Dataset excerpts >>
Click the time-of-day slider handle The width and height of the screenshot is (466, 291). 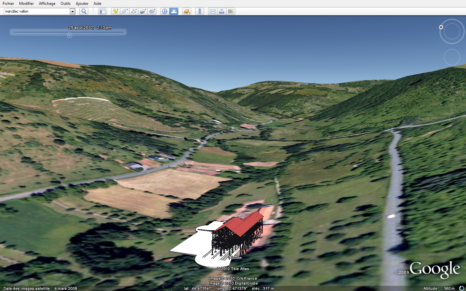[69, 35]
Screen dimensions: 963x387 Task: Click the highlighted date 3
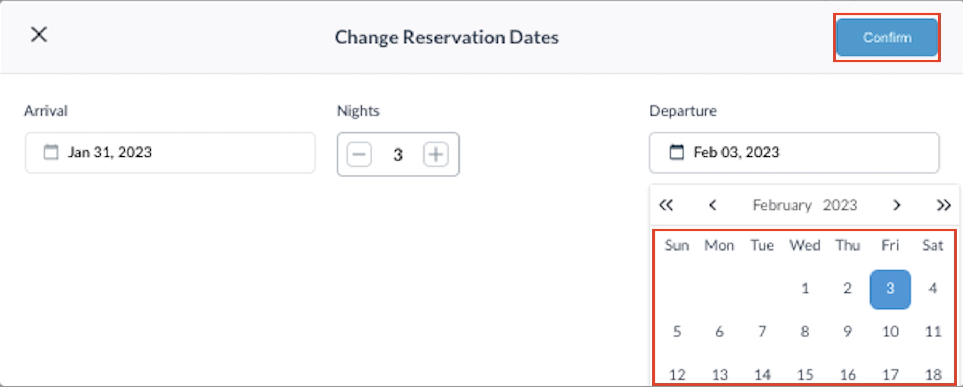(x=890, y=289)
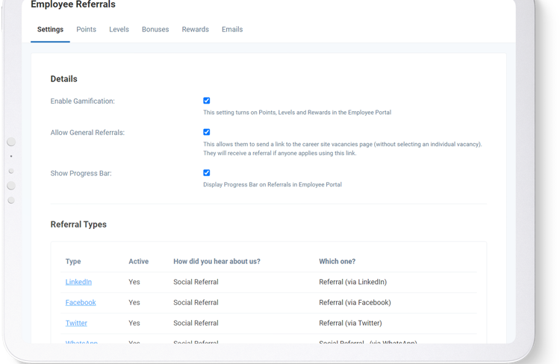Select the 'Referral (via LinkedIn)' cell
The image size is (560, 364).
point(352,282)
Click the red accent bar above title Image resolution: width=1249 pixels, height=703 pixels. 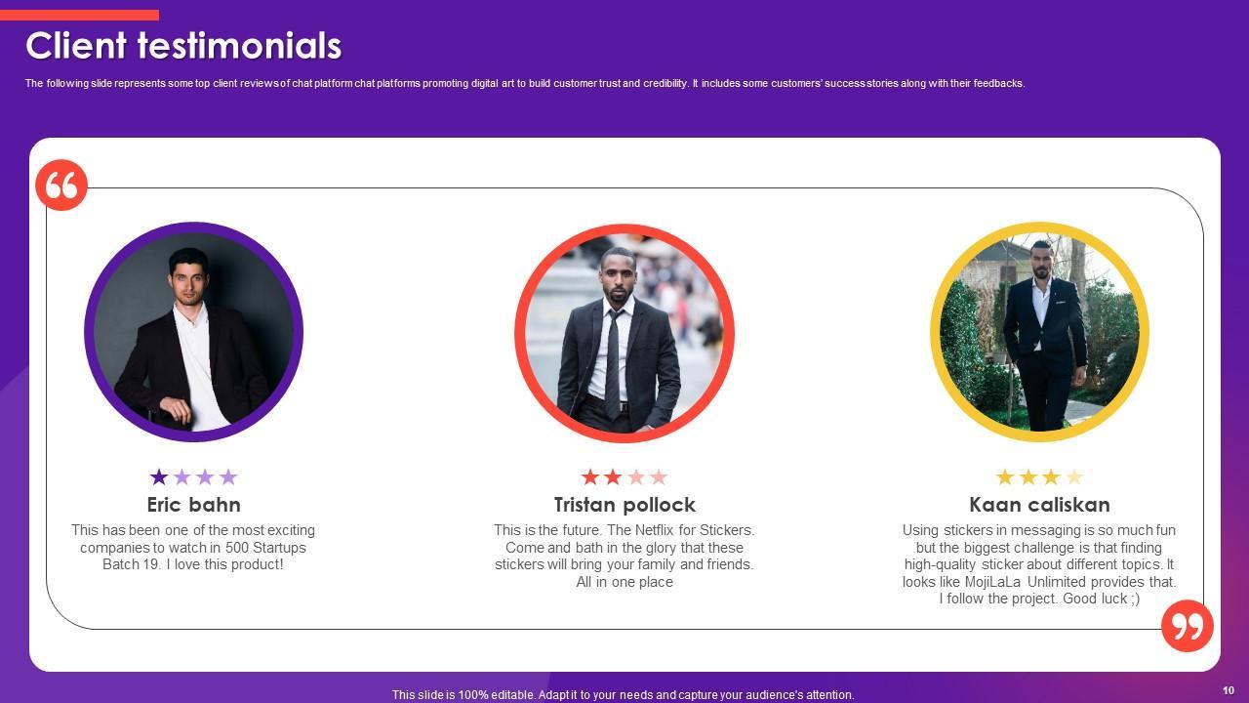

==

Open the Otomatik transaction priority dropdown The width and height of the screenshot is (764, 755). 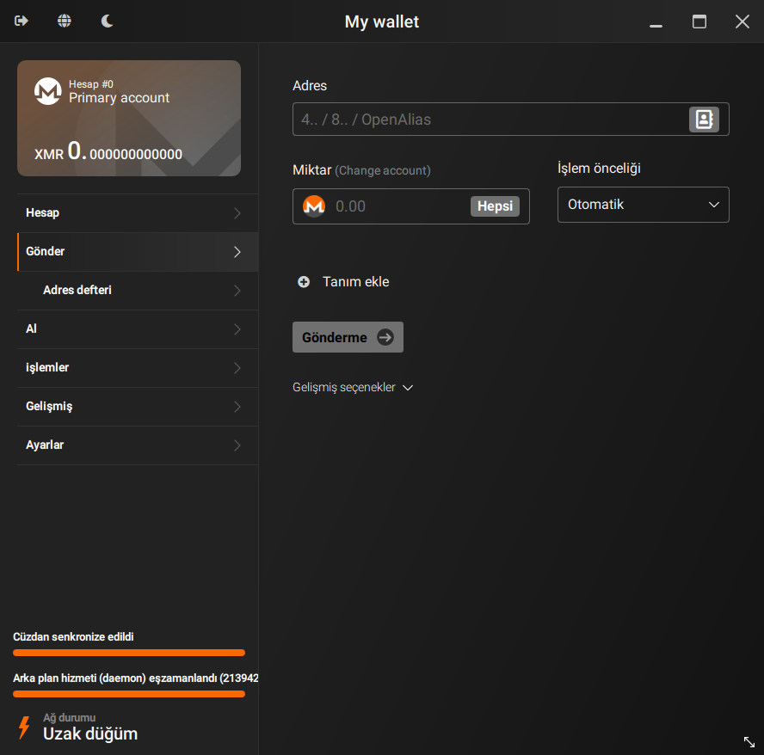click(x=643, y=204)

---

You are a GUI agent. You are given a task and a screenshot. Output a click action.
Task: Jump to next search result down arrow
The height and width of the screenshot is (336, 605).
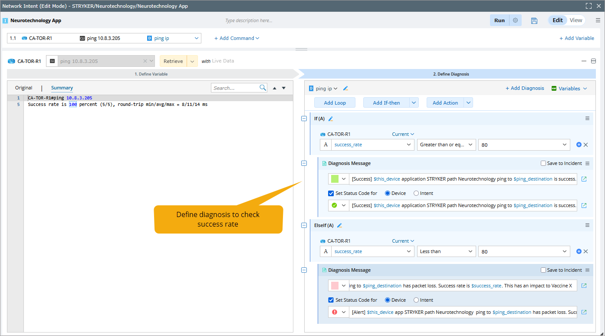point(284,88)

Work to complete >>
Copy word for word the span of the records above that begins at the line with "Screen dimensions: 963x387" and ends at the line with "Click the red", including those two lines but not the pictures.

Output for this task >>
Screen dimensions: 963x387 Task: Click the highlighted date 3
(x=890, y=289)
Select the 'Referral (via LinkedIn)' cell
The image size is (560, 364).
point(352,282)
Click the red accent bar above title Image resolution: width=1249 pixels, height=703 pixels. 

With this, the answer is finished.